*Records drawn from a dataset*:
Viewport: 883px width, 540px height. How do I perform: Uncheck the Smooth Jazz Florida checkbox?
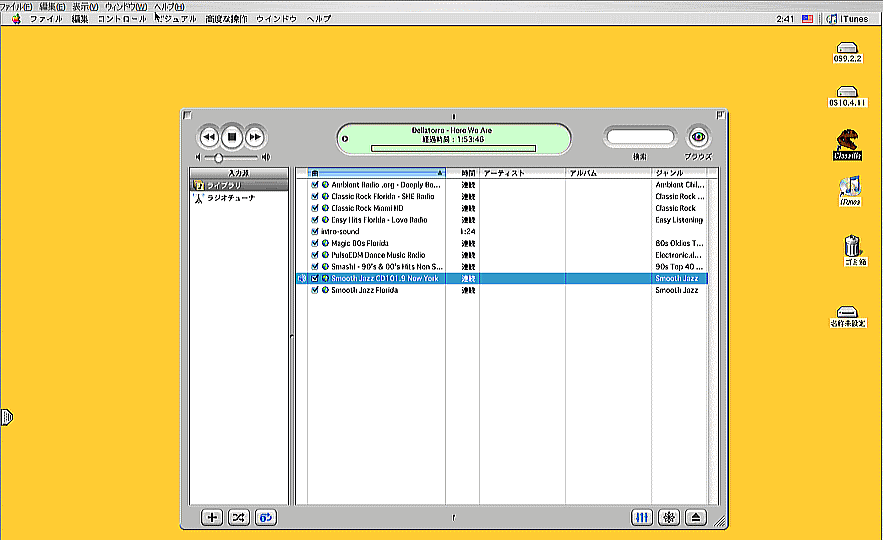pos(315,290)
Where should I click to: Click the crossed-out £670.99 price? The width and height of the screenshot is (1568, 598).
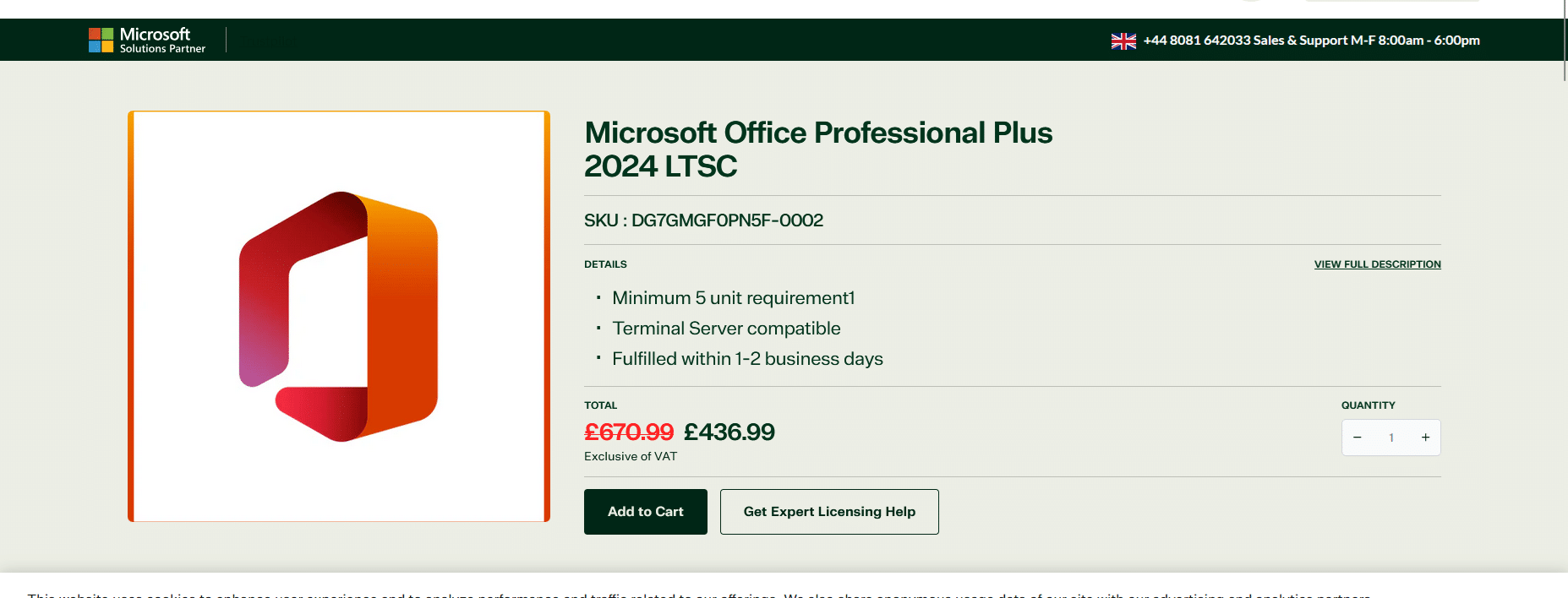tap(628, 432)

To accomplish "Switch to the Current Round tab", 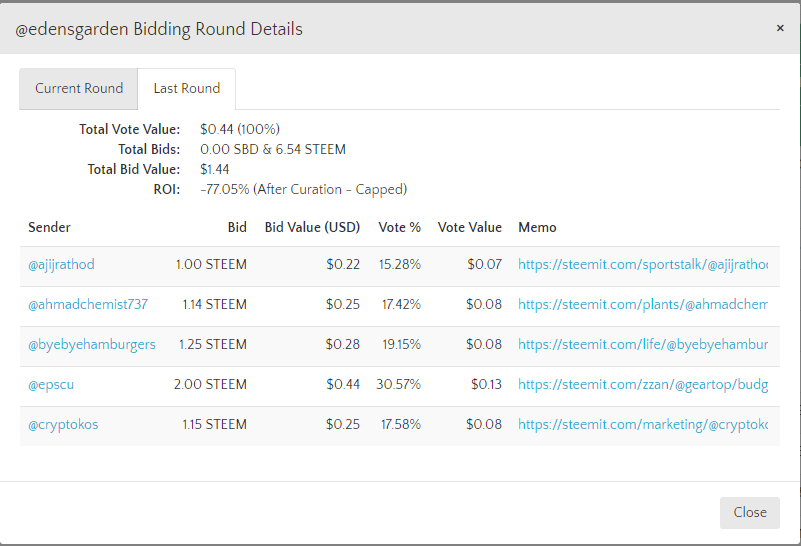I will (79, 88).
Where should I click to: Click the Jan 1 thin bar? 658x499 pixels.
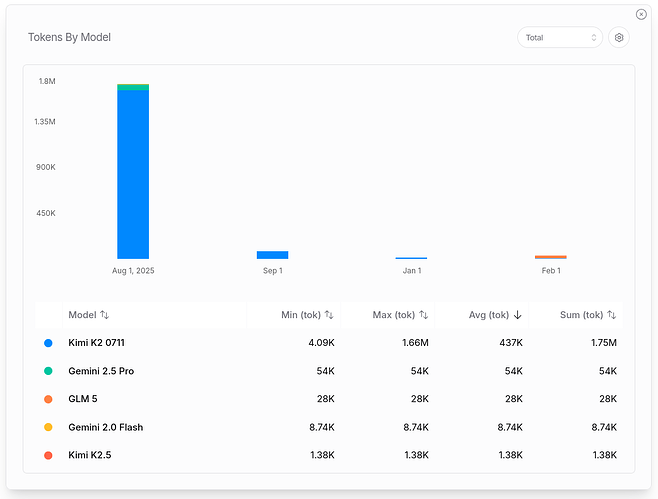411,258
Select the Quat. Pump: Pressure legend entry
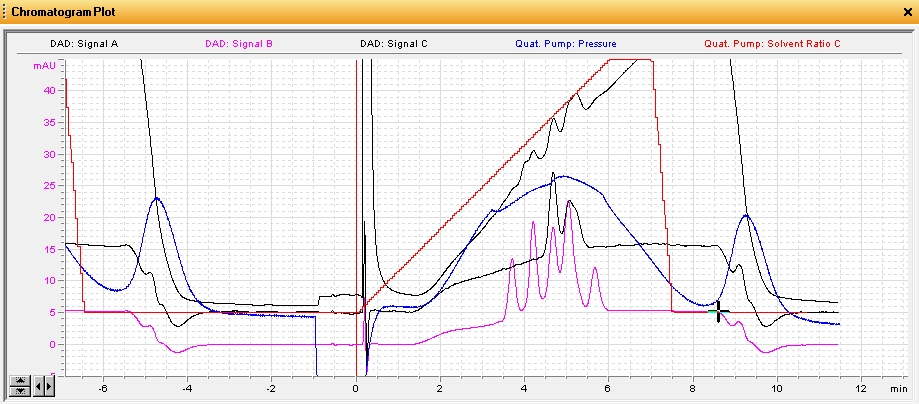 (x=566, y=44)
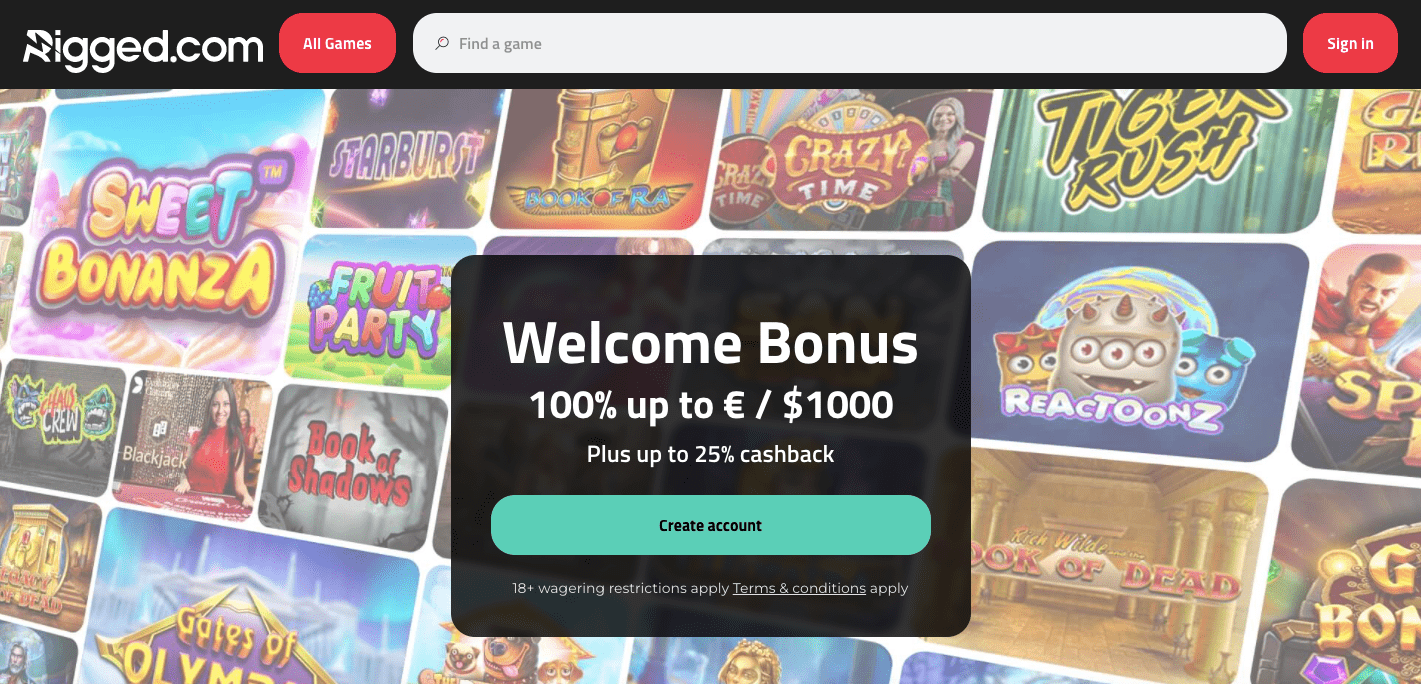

*What to produce*: What the answer needs is every line from the one with "Where should I click to: Click the Jan" through the last line of the data, reproduced word for word and with pictures omitted.

*Exercise result*:
Where should I click to: Click the Jan 1 thin bar? 658x499 pixels.
411,258
Select the Quat. Pump: Pressure legend entry
 (x=566, y=44)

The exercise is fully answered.